The task:
Gather every line of the records below that contains the string "share", copying each such line in full. Case counts when matching.

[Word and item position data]
◆ ◆ ◆ ◆

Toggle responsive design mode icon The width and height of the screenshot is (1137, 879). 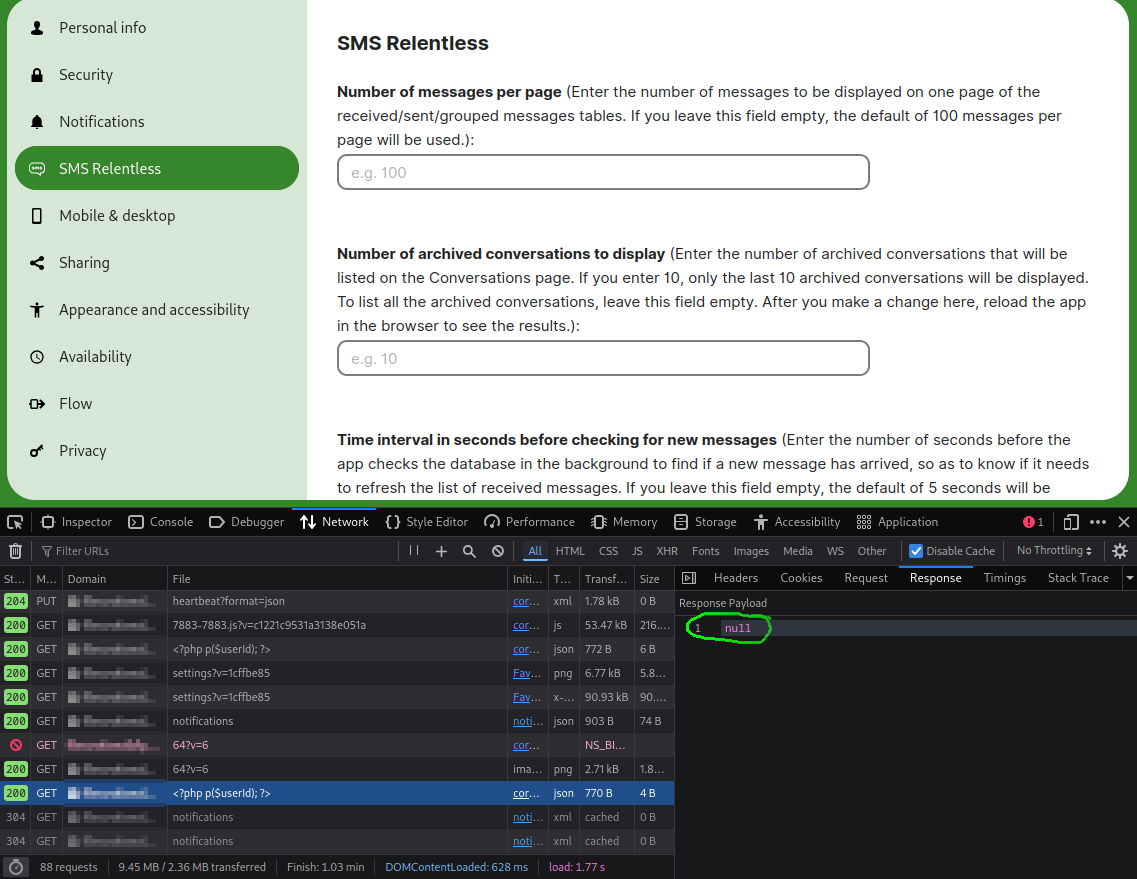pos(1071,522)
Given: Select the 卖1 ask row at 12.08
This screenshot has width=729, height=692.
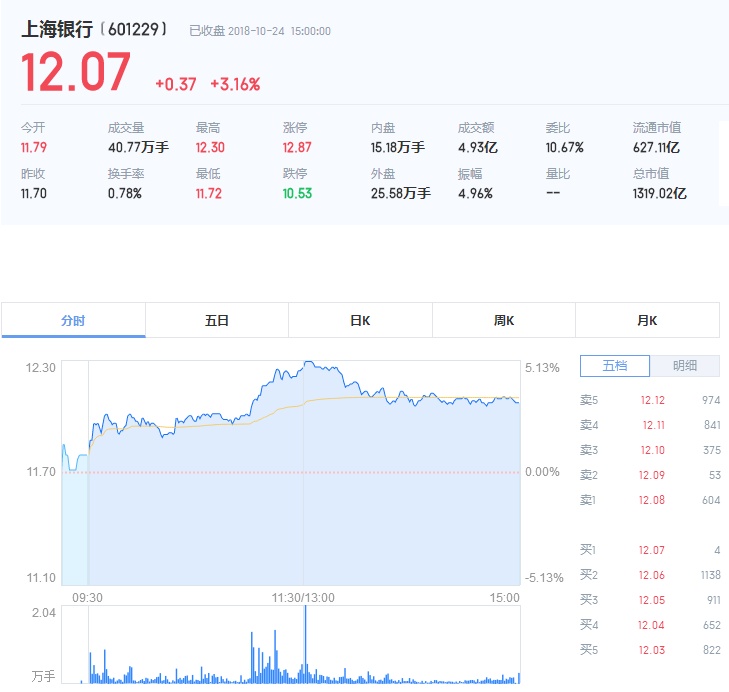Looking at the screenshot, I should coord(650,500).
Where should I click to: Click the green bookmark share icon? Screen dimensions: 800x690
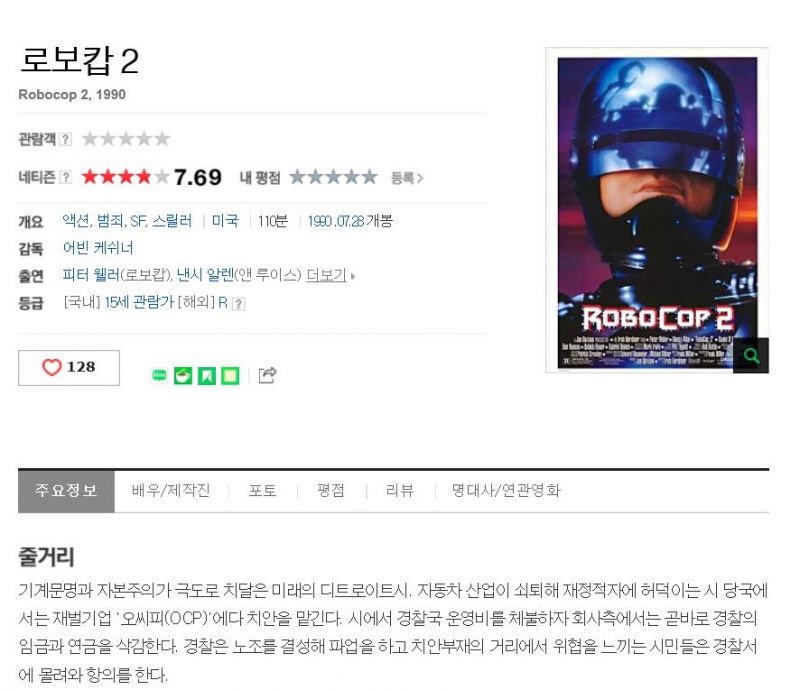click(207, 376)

◆ ◆ ◆ ◆

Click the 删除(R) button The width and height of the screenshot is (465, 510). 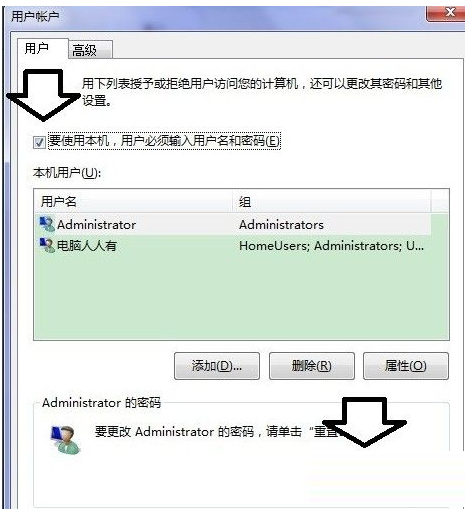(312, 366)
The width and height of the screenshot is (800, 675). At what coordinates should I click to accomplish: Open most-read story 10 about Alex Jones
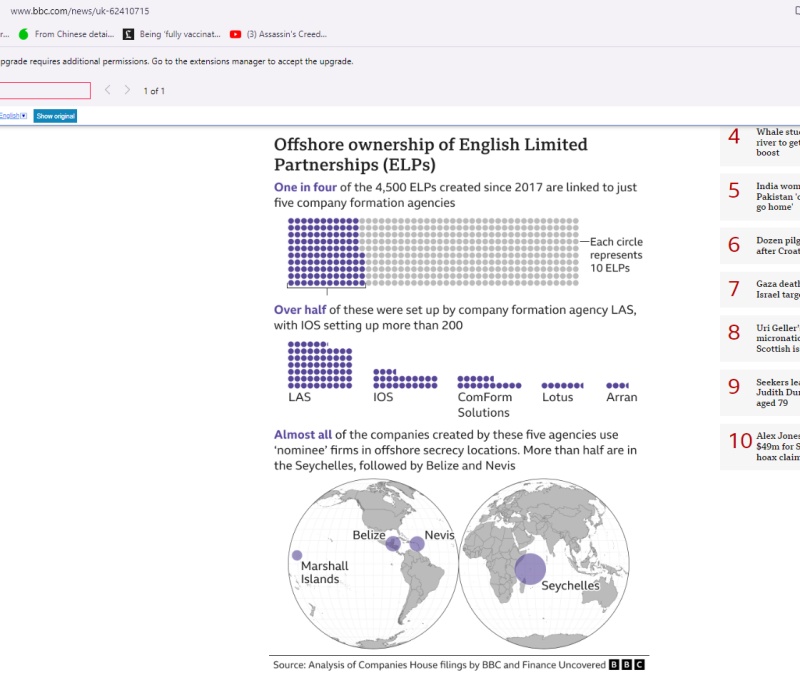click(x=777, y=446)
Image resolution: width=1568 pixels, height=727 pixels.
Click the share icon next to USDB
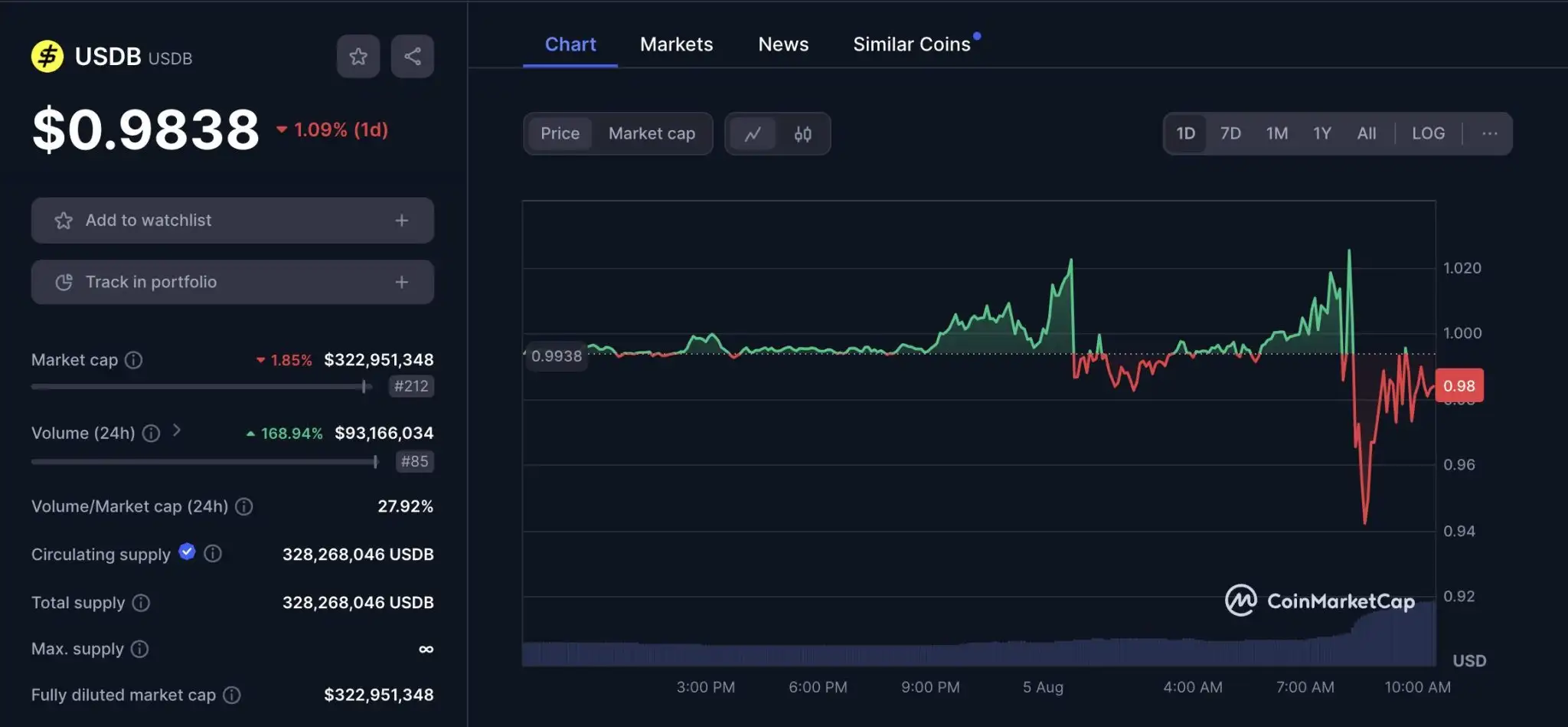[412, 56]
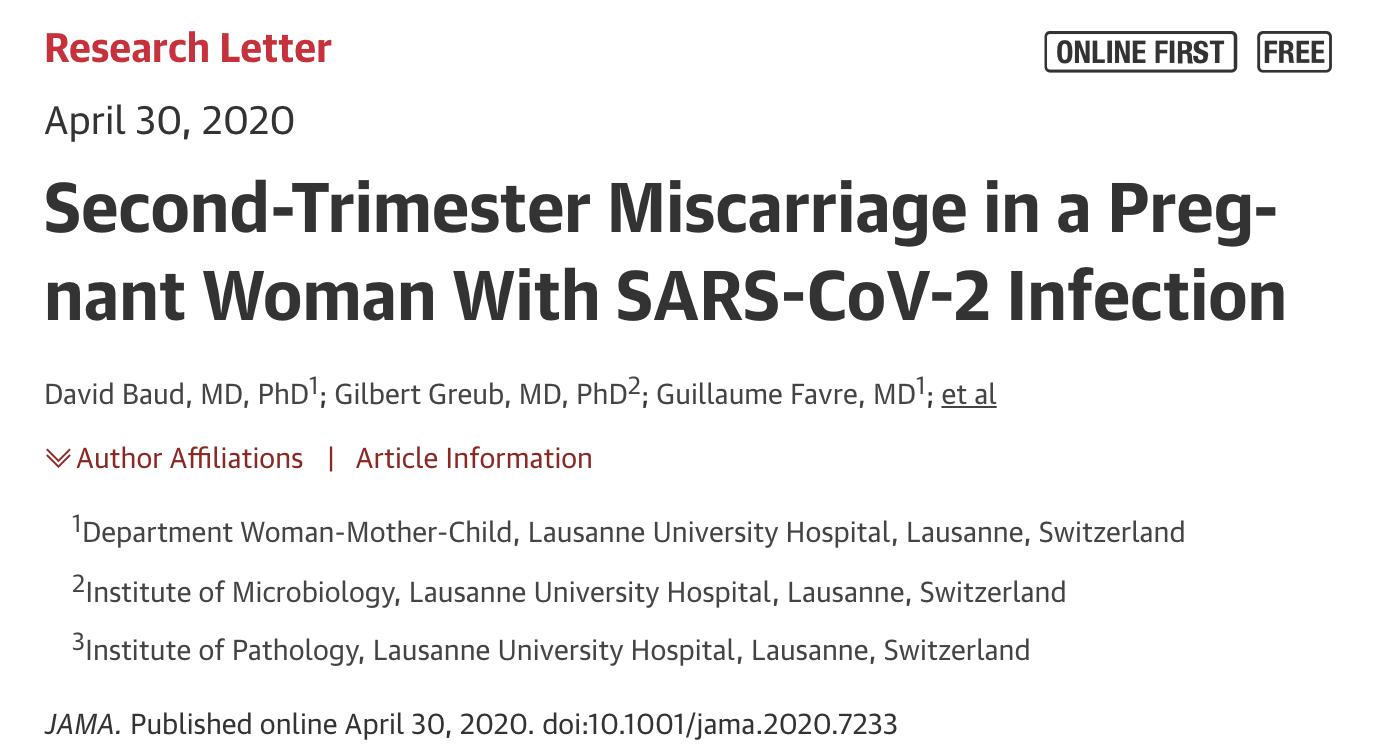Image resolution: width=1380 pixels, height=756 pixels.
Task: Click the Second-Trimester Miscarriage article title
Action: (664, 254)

◆ ◆ ◆ ◆

Output of the exercise:
Where should I click to: Click the green bookmark share icon? Screen dimensions: 800x690
Click the share icon next to USDB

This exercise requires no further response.